#### What this task involves:
Copy the line with "Task: Open the browser extensions puzzle icon" and all lines following it through the last line of the entries, exactly as written.

============

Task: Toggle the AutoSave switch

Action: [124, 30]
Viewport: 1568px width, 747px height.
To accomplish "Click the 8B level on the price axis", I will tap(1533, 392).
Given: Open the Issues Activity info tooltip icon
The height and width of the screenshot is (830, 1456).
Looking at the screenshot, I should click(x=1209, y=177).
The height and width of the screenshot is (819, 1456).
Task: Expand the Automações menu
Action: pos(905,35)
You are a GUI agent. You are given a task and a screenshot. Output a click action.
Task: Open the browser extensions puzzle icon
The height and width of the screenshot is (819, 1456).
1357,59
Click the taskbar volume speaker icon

============

#### Task answer:
Task: Open the browser extensions puzzle icon
The height and width of the screenshot is (819, 1456).
1357,59
Click the taskbar volume speaker icon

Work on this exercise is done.